Communities practicing child marriage are numerically strong and often well organized in the form of caste panchayats and other similar bodies. They form important voting blocks, which influence electoral politics and aim at sustaining the practice. This is especially relevant for states such as Gujarat and Rajasthan. These groups draw their strength from political connections and are often hostile towards officials and frontline functionaries trying to prevent child marriages.
What makes the implementation of the chosen strategies difficult are mass marriages organized by local leaders for popularity allow the practice to thrive. It also weakens the authority of local enforcement agencies.
A number of states support bicycle distribution schemes, known by different names in the various states. The Bihar scheme was applicable to all girls enrolling in Class 9, whereas the Gujarat scheme was limited to girls from below poverty line (BPL) households. In a social milieu where all girls face disadvantage, separating girls from BPL households may not be very wise. Making all girls living more than three kilometres away from a secondary school eligible would lead to a bigger collective of girls who could take the journey together, thereby impacting the cost as well as safety concerns. Bigger numbers of girls using bicycles create a critical mass and therefore could be more effective in changing norms. Also, social norms are almost universally formed by those who are more influential; it would be difficult for only girls from BPL families to use bicycles if girls from other families are not using them.
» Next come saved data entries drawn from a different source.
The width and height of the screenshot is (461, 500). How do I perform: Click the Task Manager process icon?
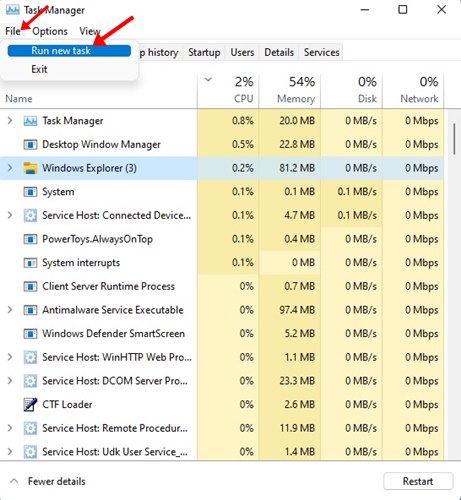click(30, 121)
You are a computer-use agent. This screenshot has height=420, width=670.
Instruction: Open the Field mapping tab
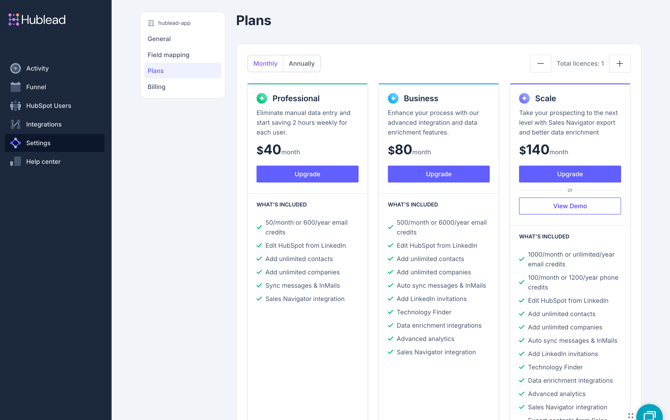click(x=168, y=55)
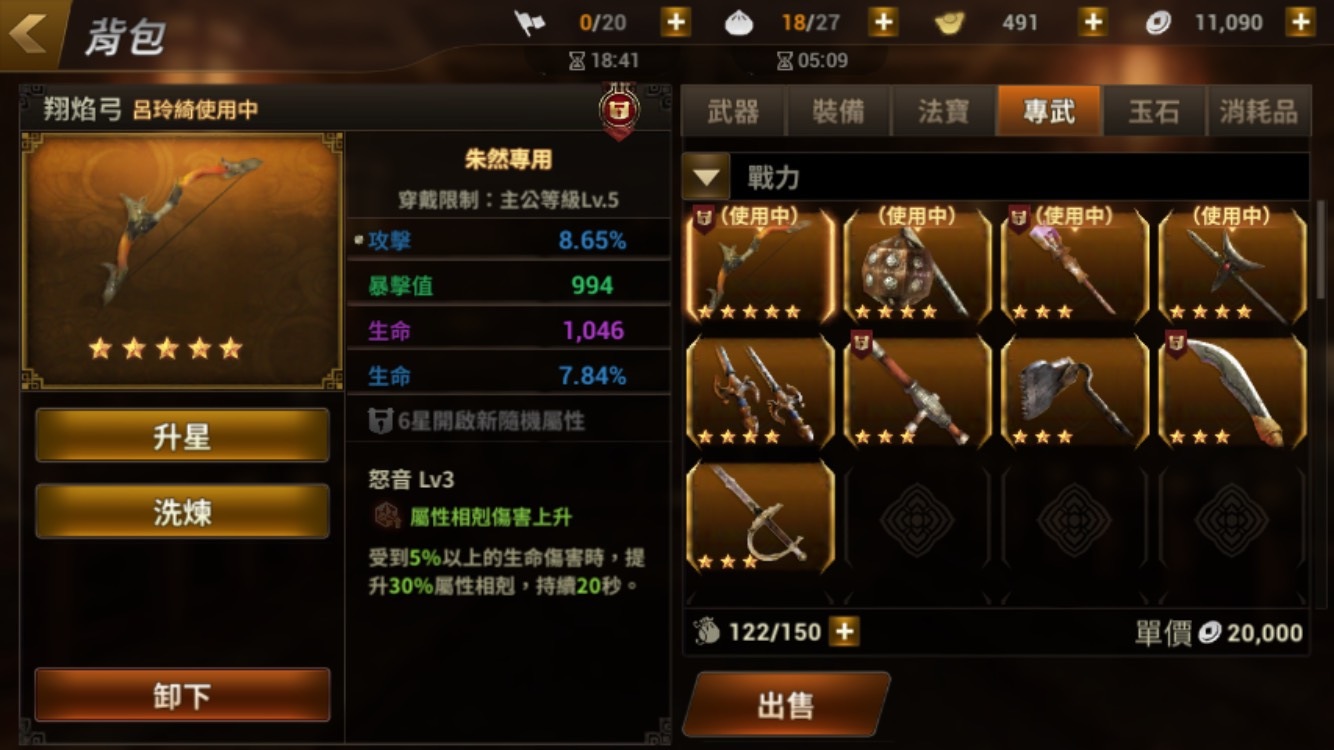Select the curved blade weapon item
Image resolution: width=1334 pixels, height=750 pixels.
click(x=1232, y=391)
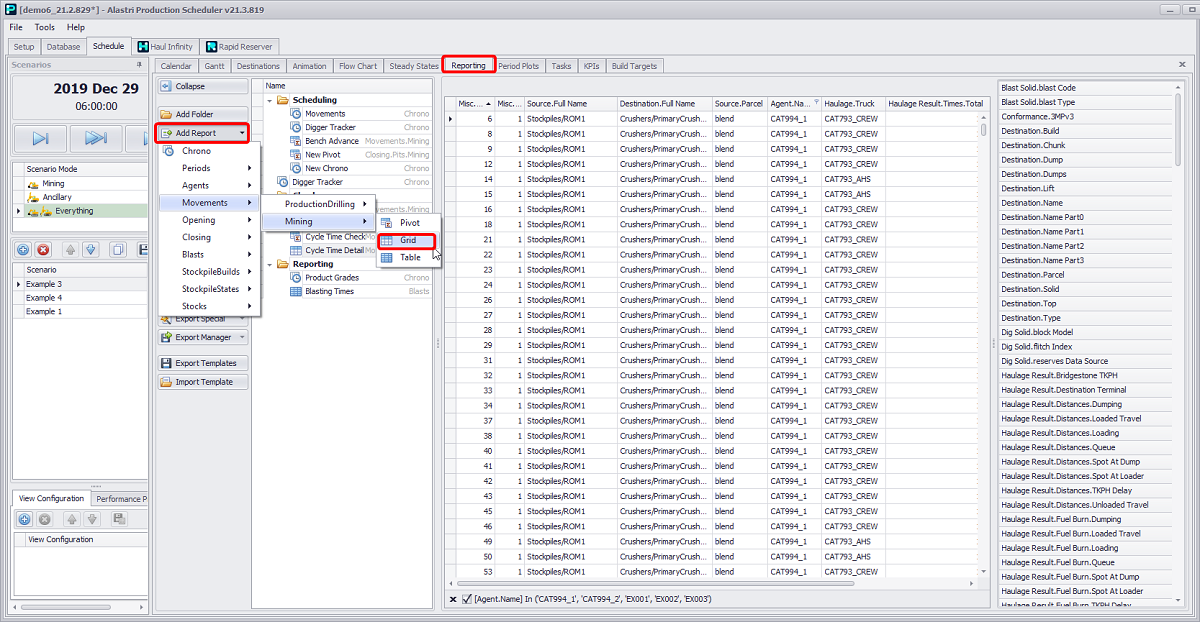Image resolution: width=1200 pixels, height=622 pixels.
Task: Move scenario down with blue arrow icon
Action: point(91,250)
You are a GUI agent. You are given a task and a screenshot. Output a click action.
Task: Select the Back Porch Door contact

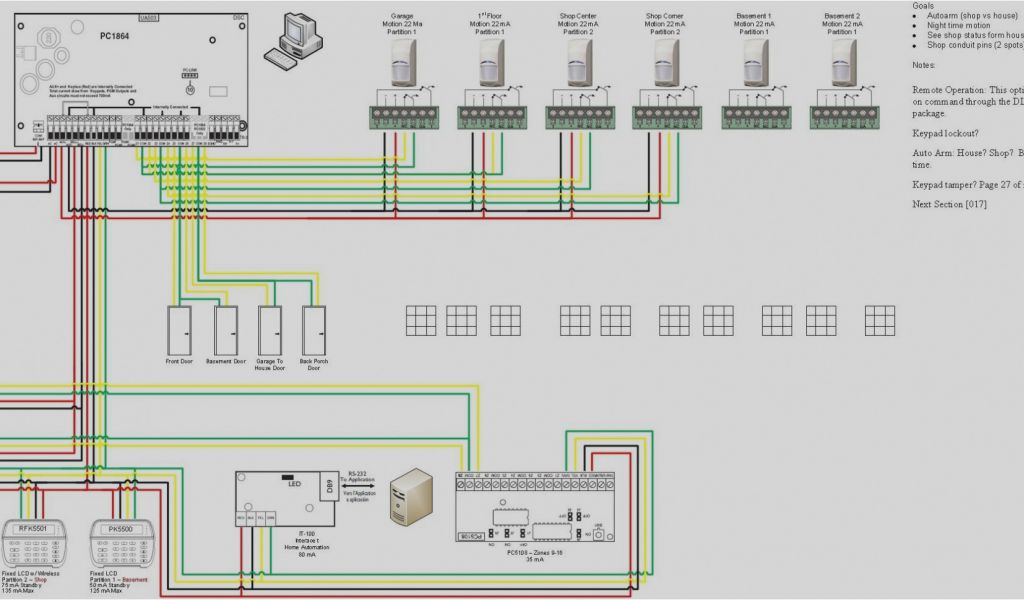point(314,330)
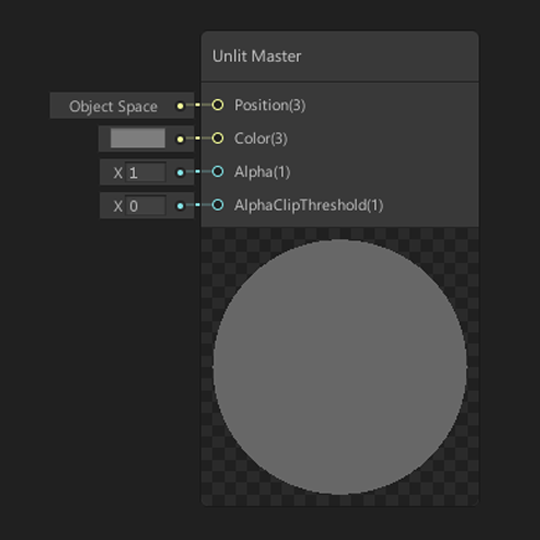Click the Position(3) input port circle
540x540 pixels.
[218, 105]
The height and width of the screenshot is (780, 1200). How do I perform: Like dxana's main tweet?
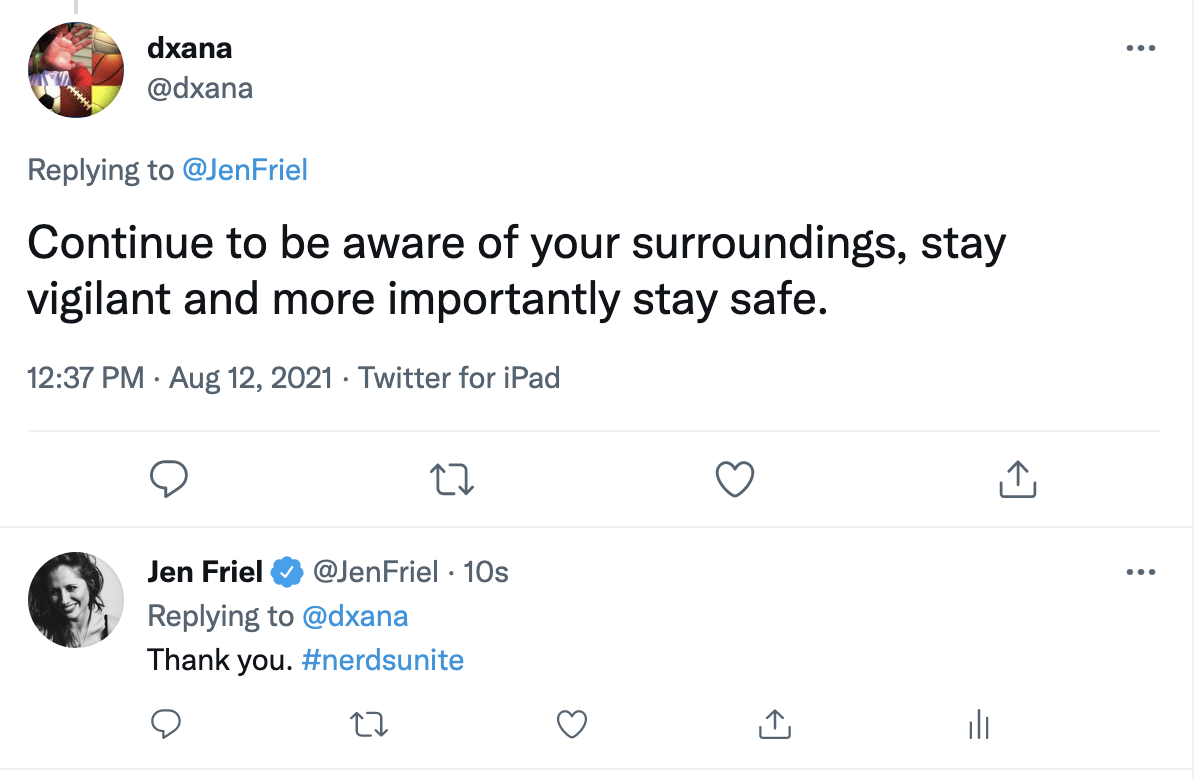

Also important to note is that bicycling is not viewed as a safe option if schools are located very far from the residence. This could be the case in Gujarat where the spread of government schools is very poor in rural areas. Unlike some other countries in the region, no state in India has experimented with providing bus services to girls and women teachers, and therefore no conclusive comment can be made. In a successful experiment from Baluchistan in Pakistan, buses were used to bring in female teachers to remote rural areas to facilitate girls’ participation, pointing again to both safety and transport cost issues.
- Increasing the number of government secondary schools for both girls and boys in rural areas; increasing free and appropriate transport facilities to enable girls to attend secondary schools located at long distances; general incentives such as cash or bicycles for all girls to attend schools and not to communities so that schooling becomes a social norm.
- Laws against policy makers including politicians and officials either supporting or seen as endorsing child marriage in any form; clear instructions against any kind of political patronage by political parties; media and public campaign against leaders who are seen as endorsing the practice.
- Campaigns for low-cost weddings and against customs such as sibling marriages; incentivizing low-cost/simple and adult weddings through appropriate transfer schemes, e.g., interest-free loan to the couple for self-employment/entrepreneurship.
- Stricter vigil on mass marriages on auspicious days, with emphasis on celebrating and public recognition of any community initiative as incentives to prevent these events.
- Both school and community-based interventions with a focus on gender awareness and empowerment involving girls/ women and boys/men (single and mixed sex activities).